### Exercise prompt
Return every line of the following material unchanged, in the same order.

### Element and text position data
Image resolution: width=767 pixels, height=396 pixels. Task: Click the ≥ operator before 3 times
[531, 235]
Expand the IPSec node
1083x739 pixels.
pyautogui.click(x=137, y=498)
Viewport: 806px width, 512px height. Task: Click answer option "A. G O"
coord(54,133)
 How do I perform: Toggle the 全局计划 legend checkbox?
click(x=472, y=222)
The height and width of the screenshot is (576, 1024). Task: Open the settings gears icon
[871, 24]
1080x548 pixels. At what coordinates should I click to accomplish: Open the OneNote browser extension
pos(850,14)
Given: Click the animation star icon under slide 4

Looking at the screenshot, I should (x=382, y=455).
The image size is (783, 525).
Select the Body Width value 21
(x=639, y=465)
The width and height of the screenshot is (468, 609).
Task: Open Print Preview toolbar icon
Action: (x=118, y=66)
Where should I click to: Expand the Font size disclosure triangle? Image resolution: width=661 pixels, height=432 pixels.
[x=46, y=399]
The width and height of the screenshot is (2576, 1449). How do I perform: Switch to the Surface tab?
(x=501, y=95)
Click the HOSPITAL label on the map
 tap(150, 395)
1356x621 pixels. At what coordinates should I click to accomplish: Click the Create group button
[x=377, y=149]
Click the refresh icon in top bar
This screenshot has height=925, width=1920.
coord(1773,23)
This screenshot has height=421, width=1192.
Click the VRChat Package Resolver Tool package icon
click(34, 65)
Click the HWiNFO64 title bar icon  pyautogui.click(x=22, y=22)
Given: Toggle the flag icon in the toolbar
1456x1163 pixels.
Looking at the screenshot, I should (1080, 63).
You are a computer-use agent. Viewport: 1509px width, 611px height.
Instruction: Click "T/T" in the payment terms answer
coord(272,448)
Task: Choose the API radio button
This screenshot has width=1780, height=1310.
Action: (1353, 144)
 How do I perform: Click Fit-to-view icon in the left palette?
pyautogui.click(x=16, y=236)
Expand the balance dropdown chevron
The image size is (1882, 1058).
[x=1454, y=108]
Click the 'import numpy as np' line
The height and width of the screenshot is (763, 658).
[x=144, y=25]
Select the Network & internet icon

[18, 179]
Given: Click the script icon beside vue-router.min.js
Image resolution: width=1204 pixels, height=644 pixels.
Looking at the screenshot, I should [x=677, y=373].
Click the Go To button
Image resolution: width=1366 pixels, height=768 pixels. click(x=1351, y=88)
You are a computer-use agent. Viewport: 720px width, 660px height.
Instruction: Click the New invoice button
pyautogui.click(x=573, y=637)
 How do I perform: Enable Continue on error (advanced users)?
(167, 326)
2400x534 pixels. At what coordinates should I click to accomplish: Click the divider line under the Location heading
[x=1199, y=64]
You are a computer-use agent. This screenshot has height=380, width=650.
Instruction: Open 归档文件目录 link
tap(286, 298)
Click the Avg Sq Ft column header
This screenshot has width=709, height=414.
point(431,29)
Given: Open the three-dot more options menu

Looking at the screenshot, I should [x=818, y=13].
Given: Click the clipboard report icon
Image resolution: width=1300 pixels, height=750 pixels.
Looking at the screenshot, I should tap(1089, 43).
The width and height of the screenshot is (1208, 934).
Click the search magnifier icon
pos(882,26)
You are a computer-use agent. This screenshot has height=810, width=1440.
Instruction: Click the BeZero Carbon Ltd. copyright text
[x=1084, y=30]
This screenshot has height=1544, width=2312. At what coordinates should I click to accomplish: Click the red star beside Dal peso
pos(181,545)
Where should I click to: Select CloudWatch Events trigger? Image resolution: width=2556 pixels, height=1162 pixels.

### Written reply
Image resolution: width=767 pixels, height=396 pixels. Task: Click the ≥ operator before 3 times
[531, 235]
Expand the IPSec node
1083x739 pixels.
pyautogui.click(x=137, y=498)
Viewport: 806px width, 512px height. Task: Click answer option "A. G O"
coord(54,133)
 How do I perform: Toggle the 全局计划 legend checkbox?
click(x=472, y=222)
The height and width of the screenshot is (576, 1024). Task: Open the settings gears icon
[871, 24]
1080x548 pixels. At what coordinates should I click to accomplish: Open the OneNote browser extension
pos(850,14)
Given: Click the animation star icon under slide 4

Looking at the screenshot, I should (x=382, y=455).
The image size is (783, 525).
Select the Body Width value 21
(x=639, y=465)
The width and height of the screenshot is (468, 609).
Task: Open Print Preview toolbar icon
Action: (x=118, y=66)
Where should I click to: Expand the Font size disclosure triangle? Image resolution: width=661 pixels, height=432 pixels.
[x=46, y=399]
The width and height of the screenshot is (2576, 1449). How do I perform: Switch to the Surface tab?
(x=501, y=95)
Click the HOSPITAL label on the map
 tap(150, 395)
1356x621 pixels. At what coordinates should I click to accomplish: Click the Create group button
[x=377, y=149]
Click the refresh icon in top bar
This screenshot has height=925, width=1920.
coord(1773,23)
This screenshot has height=421, width=1192.
Click the VRChat Package Resolver Tool package icon
click(34, 65)
Click the HWiNFO64 title bar icon  pyautogui.click(x=22, y=22)
Given: Toggle the flag icon in the toolbar
1456x1163 pixels.
Looking at the screenshot, I should (1080, 63).
You are a computer-use agent. Viewport: 1509px width, 611px height.
Instruction: Click "T/T" in the payment terms answer
coord(272,448)
Task: Choose the API radio button
This screenshot has width=1780, height=1310.
Action: (1353, 144)
 How do I perform: Click Fit-to-view icon in the left palette?
pyautogui.click(x=16, y=236)
Expand the balance dropdown chevron
The image size is (1882, 1058).
[x=1454, y=108]
Click the 'import numpy as np' line
The height and width of the screenshot is (763, 658).
[x=144, y=25]
Select the Network & internet icon

[18, 179]
Given: Click the script icon beside vue-router.min.js
Image resolution: width=1204 pixels, height=644 pixels.
Looking at the screenshot, I should [x=677, y=373].
Click the Go To button
Image resolution: width=1366 pixels, height=768 pixels. click(x=1351, y=88)
You are a computer-use agent. Viewport: 720px width, 660px height.
Instruction: Click the New invoice button
pyautogui.click(x=573, y=637)
 How do I perform: Enable Continue on error (advanced users)?
(167, 326)
2400x534 pixels. At what coordinates should I click to accomplish: Click the divider line under the Location heading
[x=1199, y=64]
You are a computer-use agent. This screenshot has height=380, width=650.
Instruction: Open 归档文件目录 link
tap(286, 298)
Click the Avg Sq Ft column header
This screenshot has width=709, height=414.
point(431,29)
Given: Open the three-dot more options menu

Looking at the screenshot, I should [x=818, y=13].
Given: Click the clipboard report icon
Image resolution: width=1300 pixels, height=750 pixels.
Looking at the screenshot, I should tap(1089, 43).
The width and height of the screenshot is (1208, 934).
Click the search magnifier icon
pos(882,26)
You are a computer-use agent. This screenshot has height=810, width=1440.
Instruction: Click the BeZero Carbon Ltd. copyright text
[x=1084, y=30]
This screenshot has height=1544, width=2312. At what coordinates should I click to accomplish: Click the red star beside Dal peso
pos(181,545)
Where should I click to: Select CloudWatch Events trigger? Image resolution: width=2556 pixels, height=1162 pixels.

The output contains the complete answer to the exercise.